Jaguaré Bezerra de Vasconcelos nasceu no Rio de Janeiro em 1940, em data incerta. De origem modesta, começou a trabalhar como estivador, o que decerto o dotou de braços poderosos, e jogava a guarda-redes como passatempo, como de resto era comum na época. Até que chegou a o Vasco da Gama e à Selecção Brasileira, tendo-se tornado um ídolo das massas. Provavelmente foi o elemento primordial da enorme linhagem dos loucos guarda-redes sul-americanos, que teve como recentes representantes Higuita e Chilavert. Defendia com apenas um braço, driblava atacantes adversários e tinha como imagem de marca fazer girar a bola com o dedo indicador, qual malabarista.
Numa digressão à Europa, em princípios dos anos trinta, O Vasco de Jaguaré jogou em Espanha e em Portugal, contra uma equipa formada por jogadores do Benfica e do Casa Pia...e ganhou. A tournée produziu efeitos e o Barcelona contratou logo o guarda-redes, mas como teria de ser suplente do mítico Zamora, regressou logo ao Brasil, para representar o Corinthians, até que o Marselha o contratou em 1937. Tornou-se um ídolo na Provença, conquistou o título de campeão de França, e, momento histórico, marcou um penalti, no que se crê ter sido o primeiro golo de sempre marcado por um guarda-redes.
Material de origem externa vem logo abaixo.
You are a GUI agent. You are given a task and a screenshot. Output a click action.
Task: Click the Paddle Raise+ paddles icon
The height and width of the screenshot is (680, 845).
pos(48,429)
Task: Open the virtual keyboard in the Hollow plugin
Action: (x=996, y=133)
Com a aproximação da Guerra, Jaguaré deixou França e regressou ao Brasil. O que poucos sabem é que teve uma breve passagem pelo Académico do Porto, clube que na altura tinha uma equipa na 1ª divisão e que posteriormente abandonou o futebol profissional (teve êxito noutras modalidades, como prova a carreira da sua atleta Rosa Mota). Não sei se por oportunidade na escala entre Marselha e o Brasil, se por necessidade de emprego, o certo é que teve uma breve passagem por Portugal.
Depois do percurso europeu, voltou definitivamente ao Brasil. Com a carreira acabada e o dinheiro gasto, voltou à estiva, começou a beber e afundou-se na cachaça. O antigo artista dos relvados estava no fim. Em 1946, num desacato com a polícia acabou por ser espancado e morreu dos ferimentos, tendo sido enterrado como um vulgar vagabundo.
Triste fim para um autêntico aventureiro da bola e da sua época. "Le Jaguar", como era conhecido em Marselha, ofereceu saltos e emoções aos espectadores dos estádios, quando o futebol era ainda amador e os seus praticantes jogavam por amor à camisola ou simples gozo. Cruzou os oceanos rumo a uma Europa em ebulição, espartilhada por paixões e ódios. Passou por Espanha nos dias pré-Guerra Civil e espantou os estádios de uma França marcada pelo governo da Frente Popular, pela ameaça alemã e pelos confrontos intelectuais e de rua entre comunistas e socialistas contra os legitimistas Camelots du Roi, a Croix de Feu e o nacional sindicalista Faisceau. Pelas diabruras armadas em campo e por ser, segundo os anais do desporto, o primeiro guardas-redes goleador, tornou-se também por direito próprio o primeiro dos "locos latinos", os guarda-redes sul-americanos para quem, acima de tudo, o que conta é o espectáculo.